17 avril
— Tu te rappelles que je sors ?
Bokuto, qui avait la tête calée sur les cuisses de son amant ouvrit les yeux et planta son regard dans le sien.
— Ah ? s'étonna-t-il.
Un sourire aux lèvres, Akaashi leva les yeux au ciel et se promit d'acheter un planning à fixer au réfrigérateur. Son amant avait des tendances tête en l'air qui pouvaient rapidement poser problème, et si, pour l'instant, il parvenait à les gérer, rien ne lui confirmait qu'il en serait de même dans quelques temps.
— Je vais faire la lecture aux personnes âgées aujourd'hui, il passa tendrement la main dans ses cheveux et embrassa son front : « Une heure et demi, le temps de faire le trajet, deux heures tout au plus. »
Bokuto força un instant sur ses abdos, Akaashi en profita pour se relever du canapé. Il s'avança jusqu'à sa bibliothèque, attrapa le livre qu'il avait commencé à lire à ses retraités une semaine auparavant et déposa un baiser sur le nez de son amant qui venait de se rallonger.

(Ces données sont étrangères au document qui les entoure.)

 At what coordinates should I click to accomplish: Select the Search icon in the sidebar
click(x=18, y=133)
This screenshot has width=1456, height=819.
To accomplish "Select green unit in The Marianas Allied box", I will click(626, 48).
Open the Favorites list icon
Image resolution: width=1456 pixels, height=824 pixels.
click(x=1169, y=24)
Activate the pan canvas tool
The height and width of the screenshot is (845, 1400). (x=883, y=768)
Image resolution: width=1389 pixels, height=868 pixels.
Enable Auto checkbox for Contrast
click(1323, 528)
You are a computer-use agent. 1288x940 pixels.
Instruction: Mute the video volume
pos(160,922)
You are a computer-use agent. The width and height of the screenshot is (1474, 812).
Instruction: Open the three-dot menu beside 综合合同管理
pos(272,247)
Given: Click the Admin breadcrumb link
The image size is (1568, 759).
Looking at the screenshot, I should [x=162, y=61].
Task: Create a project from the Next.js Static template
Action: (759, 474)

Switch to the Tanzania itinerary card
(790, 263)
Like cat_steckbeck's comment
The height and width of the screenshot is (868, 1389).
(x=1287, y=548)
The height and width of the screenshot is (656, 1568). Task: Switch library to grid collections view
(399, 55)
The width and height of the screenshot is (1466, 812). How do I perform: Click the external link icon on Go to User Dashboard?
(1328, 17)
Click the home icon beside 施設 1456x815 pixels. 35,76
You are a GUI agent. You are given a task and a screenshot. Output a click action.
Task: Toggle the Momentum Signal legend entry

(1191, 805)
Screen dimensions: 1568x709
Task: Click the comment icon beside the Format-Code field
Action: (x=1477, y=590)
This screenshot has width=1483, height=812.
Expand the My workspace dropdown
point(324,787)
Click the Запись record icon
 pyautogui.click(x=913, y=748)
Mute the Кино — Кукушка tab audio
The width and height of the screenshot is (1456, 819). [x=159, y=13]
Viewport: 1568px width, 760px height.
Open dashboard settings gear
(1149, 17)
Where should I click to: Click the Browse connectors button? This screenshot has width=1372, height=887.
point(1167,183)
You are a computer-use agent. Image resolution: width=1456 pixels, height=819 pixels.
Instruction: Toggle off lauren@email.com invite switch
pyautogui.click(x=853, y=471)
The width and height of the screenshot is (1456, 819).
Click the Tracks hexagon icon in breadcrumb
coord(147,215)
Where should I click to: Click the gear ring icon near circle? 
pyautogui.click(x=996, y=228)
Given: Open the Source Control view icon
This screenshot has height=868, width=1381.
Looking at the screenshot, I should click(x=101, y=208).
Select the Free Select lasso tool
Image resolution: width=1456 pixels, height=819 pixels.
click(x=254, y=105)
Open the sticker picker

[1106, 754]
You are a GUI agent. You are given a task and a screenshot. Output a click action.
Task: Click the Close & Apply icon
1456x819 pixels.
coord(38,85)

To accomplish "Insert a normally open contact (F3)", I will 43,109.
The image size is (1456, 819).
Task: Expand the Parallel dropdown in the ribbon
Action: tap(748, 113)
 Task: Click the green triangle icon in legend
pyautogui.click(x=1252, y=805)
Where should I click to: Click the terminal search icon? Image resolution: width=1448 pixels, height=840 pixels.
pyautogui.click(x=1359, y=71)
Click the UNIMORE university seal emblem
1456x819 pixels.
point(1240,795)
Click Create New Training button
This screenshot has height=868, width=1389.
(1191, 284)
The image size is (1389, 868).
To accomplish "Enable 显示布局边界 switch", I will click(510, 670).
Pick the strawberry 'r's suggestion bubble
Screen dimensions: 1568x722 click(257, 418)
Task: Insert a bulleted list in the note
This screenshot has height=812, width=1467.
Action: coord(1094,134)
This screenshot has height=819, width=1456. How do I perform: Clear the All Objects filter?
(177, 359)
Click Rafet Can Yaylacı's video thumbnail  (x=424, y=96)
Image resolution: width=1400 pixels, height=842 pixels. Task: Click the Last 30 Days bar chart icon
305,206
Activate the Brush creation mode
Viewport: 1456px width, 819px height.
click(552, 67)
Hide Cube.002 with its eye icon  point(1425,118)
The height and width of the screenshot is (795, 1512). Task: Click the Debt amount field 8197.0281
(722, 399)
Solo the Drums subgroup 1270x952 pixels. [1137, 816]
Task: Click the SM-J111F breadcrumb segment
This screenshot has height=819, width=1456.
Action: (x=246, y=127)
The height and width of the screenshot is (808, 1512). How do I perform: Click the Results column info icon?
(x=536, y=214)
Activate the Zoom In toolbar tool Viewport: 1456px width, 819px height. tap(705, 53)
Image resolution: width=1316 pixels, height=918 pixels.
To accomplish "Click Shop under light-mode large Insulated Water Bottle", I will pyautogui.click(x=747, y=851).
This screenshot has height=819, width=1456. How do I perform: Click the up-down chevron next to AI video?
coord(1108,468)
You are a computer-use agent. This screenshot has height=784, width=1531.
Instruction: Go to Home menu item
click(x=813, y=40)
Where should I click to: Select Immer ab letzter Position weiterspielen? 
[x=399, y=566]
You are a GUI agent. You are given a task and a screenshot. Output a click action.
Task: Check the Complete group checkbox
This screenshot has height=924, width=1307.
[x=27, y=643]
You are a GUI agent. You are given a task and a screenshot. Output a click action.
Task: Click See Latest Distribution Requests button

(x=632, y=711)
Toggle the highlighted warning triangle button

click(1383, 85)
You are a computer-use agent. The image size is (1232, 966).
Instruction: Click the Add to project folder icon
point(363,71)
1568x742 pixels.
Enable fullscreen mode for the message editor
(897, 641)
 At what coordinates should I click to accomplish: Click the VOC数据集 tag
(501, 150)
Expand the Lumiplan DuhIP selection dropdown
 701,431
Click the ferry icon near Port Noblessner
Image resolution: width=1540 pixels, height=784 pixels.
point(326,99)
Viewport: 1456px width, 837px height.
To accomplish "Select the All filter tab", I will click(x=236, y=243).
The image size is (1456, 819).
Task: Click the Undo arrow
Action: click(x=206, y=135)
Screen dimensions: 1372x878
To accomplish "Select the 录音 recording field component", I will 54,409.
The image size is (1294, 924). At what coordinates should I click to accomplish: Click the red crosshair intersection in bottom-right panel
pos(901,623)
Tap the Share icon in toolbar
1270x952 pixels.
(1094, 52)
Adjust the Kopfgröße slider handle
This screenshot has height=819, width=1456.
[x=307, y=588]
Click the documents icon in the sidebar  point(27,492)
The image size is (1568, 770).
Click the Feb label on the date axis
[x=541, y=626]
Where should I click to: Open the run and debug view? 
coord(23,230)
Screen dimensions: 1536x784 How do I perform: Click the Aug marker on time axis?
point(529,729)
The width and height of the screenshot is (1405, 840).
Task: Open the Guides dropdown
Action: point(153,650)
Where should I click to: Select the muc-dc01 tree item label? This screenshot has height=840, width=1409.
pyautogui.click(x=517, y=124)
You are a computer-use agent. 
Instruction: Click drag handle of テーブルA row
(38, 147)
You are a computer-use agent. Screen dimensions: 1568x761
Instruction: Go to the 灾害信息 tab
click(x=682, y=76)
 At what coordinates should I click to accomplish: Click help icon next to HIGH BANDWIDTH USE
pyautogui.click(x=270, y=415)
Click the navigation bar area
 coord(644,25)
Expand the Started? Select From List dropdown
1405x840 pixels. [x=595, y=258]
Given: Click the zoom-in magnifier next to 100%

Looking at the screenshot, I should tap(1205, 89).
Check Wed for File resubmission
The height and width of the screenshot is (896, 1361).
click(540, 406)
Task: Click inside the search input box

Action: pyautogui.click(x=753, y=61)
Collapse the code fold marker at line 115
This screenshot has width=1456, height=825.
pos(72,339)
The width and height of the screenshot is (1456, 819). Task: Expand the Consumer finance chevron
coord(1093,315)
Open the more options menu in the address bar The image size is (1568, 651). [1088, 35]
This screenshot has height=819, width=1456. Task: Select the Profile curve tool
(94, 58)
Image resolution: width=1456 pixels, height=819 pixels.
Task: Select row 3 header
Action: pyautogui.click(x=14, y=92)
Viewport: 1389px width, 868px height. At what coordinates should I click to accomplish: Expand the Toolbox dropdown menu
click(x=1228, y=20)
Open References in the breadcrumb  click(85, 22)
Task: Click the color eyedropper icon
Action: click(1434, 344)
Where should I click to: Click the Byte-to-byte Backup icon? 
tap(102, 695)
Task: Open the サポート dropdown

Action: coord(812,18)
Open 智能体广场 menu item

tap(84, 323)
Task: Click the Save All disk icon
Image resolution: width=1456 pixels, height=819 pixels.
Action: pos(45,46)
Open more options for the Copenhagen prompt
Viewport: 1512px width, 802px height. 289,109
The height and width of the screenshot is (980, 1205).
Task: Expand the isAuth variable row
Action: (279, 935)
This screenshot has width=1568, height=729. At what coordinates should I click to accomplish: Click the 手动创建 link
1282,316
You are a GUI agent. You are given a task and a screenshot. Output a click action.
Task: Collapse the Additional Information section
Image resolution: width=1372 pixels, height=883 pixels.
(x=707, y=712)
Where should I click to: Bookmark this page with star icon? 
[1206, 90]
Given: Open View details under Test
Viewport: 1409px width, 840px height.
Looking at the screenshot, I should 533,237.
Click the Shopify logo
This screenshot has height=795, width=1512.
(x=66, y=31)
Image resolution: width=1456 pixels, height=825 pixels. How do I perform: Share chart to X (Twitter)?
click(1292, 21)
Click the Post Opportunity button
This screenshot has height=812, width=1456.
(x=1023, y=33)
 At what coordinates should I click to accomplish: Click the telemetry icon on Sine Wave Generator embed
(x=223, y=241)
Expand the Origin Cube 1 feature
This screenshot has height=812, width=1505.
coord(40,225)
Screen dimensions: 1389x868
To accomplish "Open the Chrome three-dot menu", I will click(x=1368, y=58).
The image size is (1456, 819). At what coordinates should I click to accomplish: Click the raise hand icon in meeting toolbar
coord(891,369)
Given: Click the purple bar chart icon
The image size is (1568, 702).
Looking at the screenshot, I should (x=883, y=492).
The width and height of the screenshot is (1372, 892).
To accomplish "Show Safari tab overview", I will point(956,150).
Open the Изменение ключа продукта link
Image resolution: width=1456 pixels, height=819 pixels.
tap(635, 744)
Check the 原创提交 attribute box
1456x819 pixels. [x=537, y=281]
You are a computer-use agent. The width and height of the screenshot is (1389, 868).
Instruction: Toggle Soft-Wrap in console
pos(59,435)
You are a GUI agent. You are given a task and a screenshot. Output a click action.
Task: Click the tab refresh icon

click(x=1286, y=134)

— Fatigué ? lui demanda-t-il en passant sa veste.
Un grognement lui répondit.
— Nan, je me tâte à chauffer les gars pour une séance.
— N'oublie pas tes clés si tu sors, souffla Akaashi en se chaussant, il lui fit un petit signe de la main : « À tout à l'heure, mon doudou. »
Un sourire niais étira les lèvres de Bokuto qui fut à la porte avant qu'Akaashi n'ait le temps de la refermer. Il lui vola un baiser, ajusta rapidement une mèche de cheveux et le laissa s'en aller.
Il referma la porte.
— Aller, la vaisselle, et pourquoi pas le repas ! lâcha-t-il pour se donner le courage de le faire.
Bokuto alluma la télévision et mis une chaine musicale quelconque, monta un peu le son, mais pas trop pour ne pas déranger les voisins et alla jusqu'à la cuisine. En chantonnant, il attaqua la vaisselle, lavant avec vigueur les deux assiettes, les quelques couverts et la casserole qu'ils avaient utilisé le midi même.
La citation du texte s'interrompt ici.